[Passage to read]:
>>>>>
If your son thinks he might want a longer lesson, maybe you can ask your teacher if it is possible to try it out for 2 months and then decide after the trial period what is best.

Kirsten

Anita said: Jun 3, 2014
 38 posts

Hi, Susan,

As a parent, and having just upped my two children's lesson time from 30 to 45 minutes (end of Book 3), I can offer some perspective.

These are lessons you're paying for, so you want to get the most out of them.

First is to make sure the lesson time is for lesson, and not other types of communication. Get recital / tuition & schedule info from your teacher via email, change strings at home, communicate practice questions via email or txt or communicate some other way—so all that "housekeeping" stuff doesn't take up valuable lesson time.

Then, make sure your student comes to lesson prepared every single time, and is ready to start as soon as s/he walks in the door—violin tuned, all the music books available, all the necessary equipment (rosined bow, shoulder rest, etc.).

Third, is to practice sufficiently before lesson, throughout the week. I find that when we run out of lesson time, it's often because my children didn't practice—or didn't practice enough—and precious time is spent explaining or going over things they should / could have done independently at home, during practice.

That being said, they do reach a point when you just can't pack anything else into 30 minutes. If your teacher feels rushed, if s/he just can't seem to get around to everything in each lesson and it's holding your student back, then you probably need more time. :-)

Anita

AMB

Fabio Dos Santos said: Jun 4, 2014
Fabio Dos Santos
Suzuki Association Member
Violin, Viola
Campinas, SP, Brazil
11 posts

Hi Anita,

Although I agree with you that the student and the parent should come as prepared to a lesson as they can be, I disagree on the point that time should be "wasted" on anything that is not instruction!

Violin lesson – instrument playing for that matter – can be more than just "instruction". It can, like school work and home discipline, be part of a (humanistic) education. Dr. Suzuki would say "make a beautiful soul". The time that is "wasted" changing strings, answering questions of parents and child, talking about music material, history, composers, things students like or dislike, things that happen in school or at home practice, etc., are all ALSO part of (music) education.
<<<<<
[Information supplied]:
>>>>>
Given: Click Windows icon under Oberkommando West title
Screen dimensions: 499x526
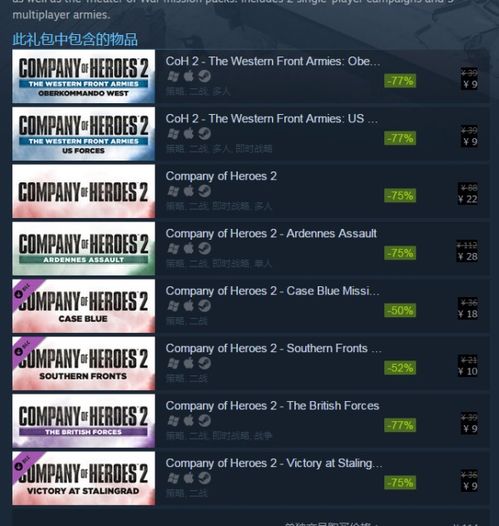Looking at the screenshot, I should [173, 76].
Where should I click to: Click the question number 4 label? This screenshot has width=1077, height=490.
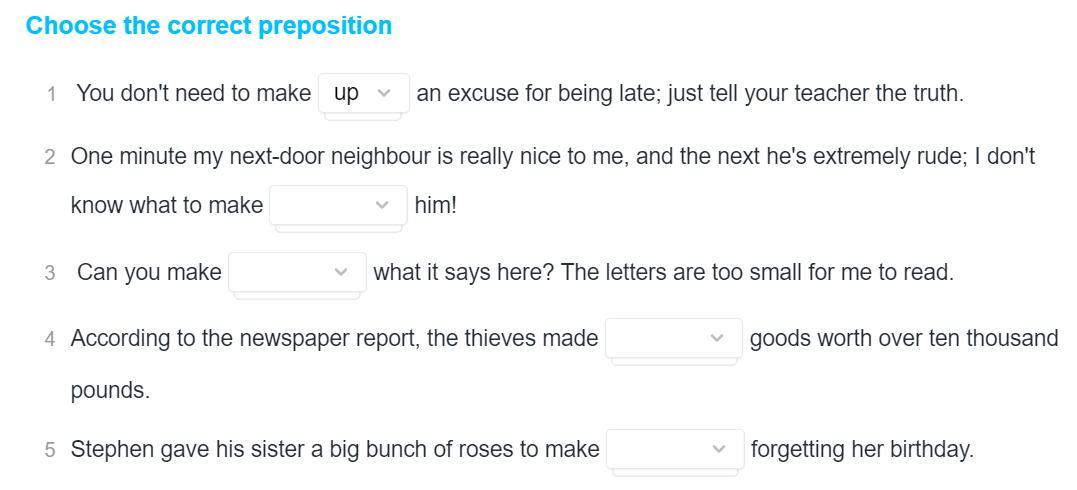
<<<<<
[Instructions to follow]: Reproduce the violin lesson discussion from "Anita said: Jun" to "valuable lesson time.".

[Solution below]:
Anita said: Jun 3, 2014
 38 posts

Hi, Susan,

As a parent, and having just upped my two children's lesson time from 30 to 45 minutes (end of Book 3), I can offer some perspective.

These are lessons you're paying for, so you want to get the most out of them.

First is to make sure the lesson time is for lesson, and not other types of communication. Get recital / tuition & schedule info from your teacher via email, change strings at home, communicate practice questions via email or txt or communicate some other way—so all that "housekeeping" stuff doesn't take up valuable lesson time.